Rewriting $\lfloor x \rfloor+\lfloor-x\rfloor$ How can I prove that
$$\lfloor x\rfloor + \lfloor -x\rfloor = \begin{cases} \phantom{-}0 &, x \in \mathbb{Z} \\ -1 &, x \notin \mathbb{Z} \end{cases}$$
where $x$ is a real number?
 A: If $\,x\,$ is an integer then $\,\lfloor x \rfloor + \lfloor -x \rfloor = x +(-x) = 0\,$. Otherwise, by the definition of $\,\lfloor \,\cdot\, \rfloor\,$:
$$
x - 1 \lt \lfloor x \rfloor \lt x \\
-x - 1 \lt \lfloor -x \rfloor \lt -x
$$
Adding the two inequalities:
$$
-2 \lt \lfloor x \rfloor + \lfloor -x \rfloor \lt 0 \\
$$
The only integer strictly between $\,-2\,$ and $\,0\,$ is of course $\,-1\,$.
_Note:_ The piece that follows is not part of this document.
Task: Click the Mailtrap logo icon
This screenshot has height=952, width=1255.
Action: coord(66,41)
A: First assume $x$ is an integer and then evaluate the left side.
Next assume $x$ is not an integer, so it equals $k+y$ for some
integer $k$ and some real number $y$ with $0<y<1$.  Then evaluate
the left side.  
A: Consider the following equation: $\lfloor x \rfloor - \lfloor x \rfloor = 0.$ Doh, of course, because $\lfloor x \rfloor = \lfloor x \rfloor$. The question is then: when does $\lfloor x \rfloor = |\lfloor -x \rfloor|$? (The straight bars here represent the absolute value function).
If $x$ is positive but not an integer, then $\lfloor -x \rfloor = -(\lfloor x \rfloor + 1)$, so $|\lfloor x \rfloor| < |\lfloor -x \rfloor|$. For example, if $x = \pi \approx 3.14159$, then $-x \approx -3.14159$ and $\lfloor -x \rfloor = -4$, and obviously $3 < |-4|$.
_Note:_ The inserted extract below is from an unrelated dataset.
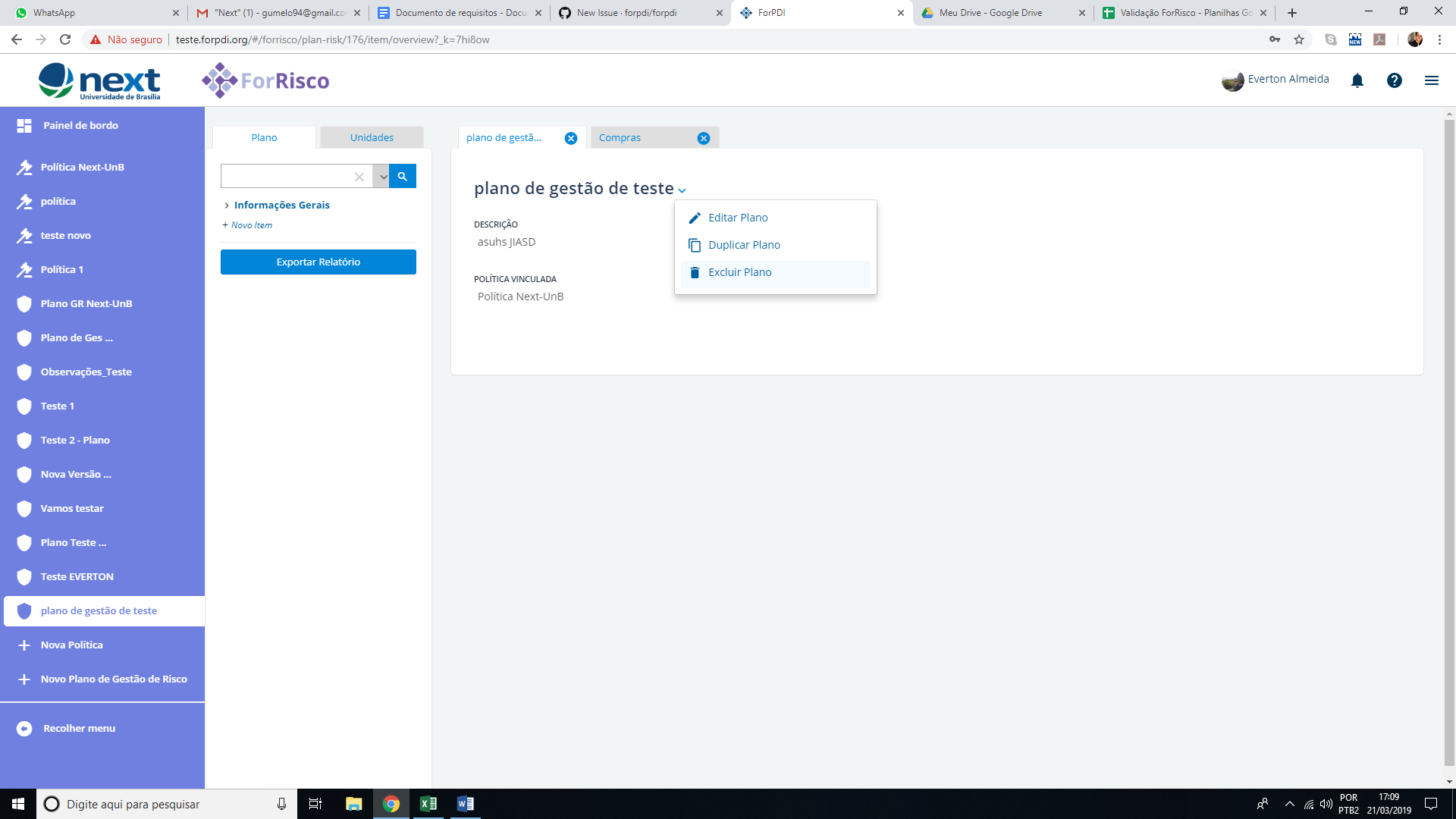
Task: Click the notifications bell icon
Action: pyautogui.click(x=1357, y=80)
Similarly, if $x$ is negative but not an integer, then $\lfloor -x \rfloor = -(\lfloor x \rfloor + 1)$ just the same, but $|\lfloor x \rfloor| > |\lfloor -x \rfloor|$. Example: $x = -\frac{3}{2}$. Then $$\lfloor -x \rfloor = \left\lfloor \frac{3}{2} \right\rfloor = 1,$$ and obviously $|-2| > 1$.
But if $x$ is an integer, be it positive or negative or 0, then $\lfloor x \rfloor = |\lfloor -x \rfloor|$. For example, if $x = -7$, then $\lfloor x \rfloor = -7$ and the absolute value of that is 7, the same as the absolute value of $x$ itself, and $\lfloor x \rfloor$ as well.